Top of Records for this exercise

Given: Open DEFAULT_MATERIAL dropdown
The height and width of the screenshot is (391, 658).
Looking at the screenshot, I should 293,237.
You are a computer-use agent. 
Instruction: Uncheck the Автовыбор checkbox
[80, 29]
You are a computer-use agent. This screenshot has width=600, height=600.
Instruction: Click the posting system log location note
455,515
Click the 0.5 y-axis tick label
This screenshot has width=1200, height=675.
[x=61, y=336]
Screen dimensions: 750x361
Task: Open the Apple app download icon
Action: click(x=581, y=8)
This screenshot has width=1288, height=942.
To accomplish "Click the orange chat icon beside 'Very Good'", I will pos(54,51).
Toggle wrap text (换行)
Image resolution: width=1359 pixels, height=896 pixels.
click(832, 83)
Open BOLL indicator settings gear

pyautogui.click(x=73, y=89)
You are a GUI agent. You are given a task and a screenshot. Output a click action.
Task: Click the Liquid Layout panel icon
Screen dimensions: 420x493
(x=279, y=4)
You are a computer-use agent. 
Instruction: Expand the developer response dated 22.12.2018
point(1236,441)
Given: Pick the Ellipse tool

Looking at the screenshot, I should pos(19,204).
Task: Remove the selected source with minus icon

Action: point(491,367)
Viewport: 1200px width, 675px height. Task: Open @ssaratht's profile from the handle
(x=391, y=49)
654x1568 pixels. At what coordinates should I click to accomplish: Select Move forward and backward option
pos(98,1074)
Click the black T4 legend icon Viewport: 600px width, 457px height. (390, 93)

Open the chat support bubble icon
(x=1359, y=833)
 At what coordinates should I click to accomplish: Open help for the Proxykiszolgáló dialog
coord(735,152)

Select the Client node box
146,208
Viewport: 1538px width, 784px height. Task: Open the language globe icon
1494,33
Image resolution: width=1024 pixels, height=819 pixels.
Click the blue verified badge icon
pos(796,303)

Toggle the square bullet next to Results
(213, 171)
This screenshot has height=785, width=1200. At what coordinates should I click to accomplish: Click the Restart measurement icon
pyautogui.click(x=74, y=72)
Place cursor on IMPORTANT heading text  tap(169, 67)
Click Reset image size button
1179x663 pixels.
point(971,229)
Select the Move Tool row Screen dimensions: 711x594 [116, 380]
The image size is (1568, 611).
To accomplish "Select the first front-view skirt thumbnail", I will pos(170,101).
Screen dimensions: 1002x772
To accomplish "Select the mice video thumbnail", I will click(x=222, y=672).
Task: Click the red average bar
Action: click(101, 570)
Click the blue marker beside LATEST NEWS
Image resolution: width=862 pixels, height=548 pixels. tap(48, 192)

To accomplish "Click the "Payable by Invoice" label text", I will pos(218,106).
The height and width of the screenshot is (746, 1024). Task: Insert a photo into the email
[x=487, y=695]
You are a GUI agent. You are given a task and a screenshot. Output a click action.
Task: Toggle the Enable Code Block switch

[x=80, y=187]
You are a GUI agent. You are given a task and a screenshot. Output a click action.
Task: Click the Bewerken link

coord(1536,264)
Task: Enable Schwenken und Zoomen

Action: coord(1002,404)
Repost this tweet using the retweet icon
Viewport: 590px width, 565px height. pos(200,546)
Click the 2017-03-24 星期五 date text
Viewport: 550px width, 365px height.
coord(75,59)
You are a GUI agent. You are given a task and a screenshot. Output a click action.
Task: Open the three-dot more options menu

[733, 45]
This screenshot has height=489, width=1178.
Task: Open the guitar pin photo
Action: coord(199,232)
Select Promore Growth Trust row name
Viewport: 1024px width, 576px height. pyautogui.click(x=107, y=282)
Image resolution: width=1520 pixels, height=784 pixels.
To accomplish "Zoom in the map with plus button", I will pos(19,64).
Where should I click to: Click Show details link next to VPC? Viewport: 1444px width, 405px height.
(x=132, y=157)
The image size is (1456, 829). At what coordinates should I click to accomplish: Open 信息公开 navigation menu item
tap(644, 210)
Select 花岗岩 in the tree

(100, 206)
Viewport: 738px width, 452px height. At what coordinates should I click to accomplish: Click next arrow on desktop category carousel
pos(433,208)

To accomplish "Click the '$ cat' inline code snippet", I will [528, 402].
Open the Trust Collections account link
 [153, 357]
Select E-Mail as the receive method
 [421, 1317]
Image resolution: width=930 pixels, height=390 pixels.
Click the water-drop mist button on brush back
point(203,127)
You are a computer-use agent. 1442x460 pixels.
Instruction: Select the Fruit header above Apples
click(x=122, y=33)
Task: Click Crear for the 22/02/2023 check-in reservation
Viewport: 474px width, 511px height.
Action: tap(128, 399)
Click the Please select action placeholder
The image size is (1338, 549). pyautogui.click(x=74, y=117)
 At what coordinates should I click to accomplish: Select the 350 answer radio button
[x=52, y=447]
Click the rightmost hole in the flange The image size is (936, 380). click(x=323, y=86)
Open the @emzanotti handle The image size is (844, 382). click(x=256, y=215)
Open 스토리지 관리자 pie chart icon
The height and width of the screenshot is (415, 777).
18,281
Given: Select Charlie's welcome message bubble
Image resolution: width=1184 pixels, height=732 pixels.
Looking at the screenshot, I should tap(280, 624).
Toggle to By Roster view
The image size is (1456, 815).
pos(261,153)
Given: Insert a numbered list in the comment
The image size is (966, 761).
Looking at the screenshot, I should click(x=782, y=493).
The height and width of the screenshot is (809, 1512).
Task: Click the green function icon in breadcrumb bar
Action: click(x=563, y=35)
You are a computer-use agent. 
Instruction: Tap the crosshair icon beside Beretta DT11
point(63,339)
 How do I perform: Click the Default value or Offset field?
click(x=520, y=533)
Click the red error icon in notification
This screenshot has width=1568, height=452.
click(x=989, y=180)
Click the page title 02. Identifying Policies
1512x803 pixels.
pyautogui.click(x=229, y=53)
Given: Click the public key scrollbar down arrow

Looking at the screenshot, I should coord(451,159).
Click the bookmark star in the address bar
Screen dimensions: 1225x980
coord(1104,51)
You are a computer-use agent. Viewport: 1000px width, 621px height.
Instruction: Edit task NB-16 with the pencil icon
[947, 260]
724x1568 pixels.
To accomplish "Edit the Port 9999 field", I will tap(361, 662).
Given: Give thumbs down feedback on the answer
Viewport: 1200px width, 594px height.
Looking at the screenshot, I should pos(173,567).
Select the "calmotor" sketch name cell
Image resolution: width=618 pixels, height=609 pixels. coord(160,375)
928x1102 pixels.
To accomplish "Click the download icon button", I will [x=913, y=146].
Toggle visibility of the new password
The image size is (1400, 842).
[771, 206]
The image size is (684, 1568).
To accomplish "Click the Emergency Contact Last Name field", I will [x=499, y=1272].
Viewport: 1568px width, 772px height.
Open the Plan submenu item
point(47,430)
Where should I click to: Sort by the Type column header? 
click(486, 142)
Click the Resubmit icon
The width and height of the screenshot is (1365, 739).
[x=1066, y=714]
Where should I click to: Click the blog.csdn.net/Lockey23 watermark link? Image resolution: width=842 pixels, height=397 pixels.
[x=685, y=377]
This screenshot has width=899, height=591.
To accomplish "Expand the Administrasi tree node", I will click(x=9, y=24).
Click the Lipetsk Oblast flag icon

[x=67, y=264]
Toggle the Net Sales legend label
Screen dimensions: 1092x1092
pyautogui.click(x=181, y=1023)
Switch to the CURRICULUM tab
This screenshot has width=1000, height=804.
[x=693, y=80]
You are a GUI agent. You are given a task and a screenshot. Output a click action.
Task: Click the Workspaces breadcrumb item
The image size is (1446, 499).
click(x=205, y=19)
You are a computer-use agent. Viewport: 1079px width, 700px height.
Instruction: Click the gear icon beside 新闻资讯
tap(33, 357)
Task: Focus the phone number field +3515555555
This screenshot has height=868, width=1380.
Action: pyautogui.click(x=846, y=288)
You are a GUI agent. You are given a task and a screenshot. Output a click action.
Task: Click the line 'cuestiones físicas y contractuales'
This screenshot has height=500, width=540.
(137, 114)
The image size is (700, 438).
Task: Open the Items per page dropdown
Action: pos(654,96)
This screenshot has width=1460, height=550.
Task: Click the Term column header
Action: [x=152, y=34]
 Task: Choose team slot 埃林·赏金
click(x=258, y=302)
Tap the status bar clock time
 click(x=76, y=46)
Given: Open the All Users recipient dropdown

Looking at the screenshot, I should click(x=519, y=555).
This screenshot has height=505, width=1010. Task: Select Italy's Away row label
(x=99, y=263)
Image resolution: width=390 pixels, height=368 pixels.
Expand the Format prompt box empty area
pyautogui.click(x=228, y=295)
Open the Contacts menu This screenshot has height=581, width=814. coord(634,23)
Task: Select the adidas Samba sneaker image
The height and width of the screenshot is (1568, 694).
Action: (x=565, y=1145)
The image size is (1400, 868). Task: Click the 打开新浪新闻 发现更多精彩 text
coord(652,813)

Bottom of Records for this exercise

# Task requirements:
Search the data above for the string "computer" and return every line that has it.

# Exercise result:
You are a computer-use agent. 
You are a computer-use agent. This screenshot has width=600, height=600.
You are a computer-use agent. 
You are a computer-use agent. 1442x460 pixels.
You are a computer-use agent. 
You are a computer-use agent. Viewport: 1000px width, 621px height.
You are a computer-use agent. Viewport: 1079px width, 700px height.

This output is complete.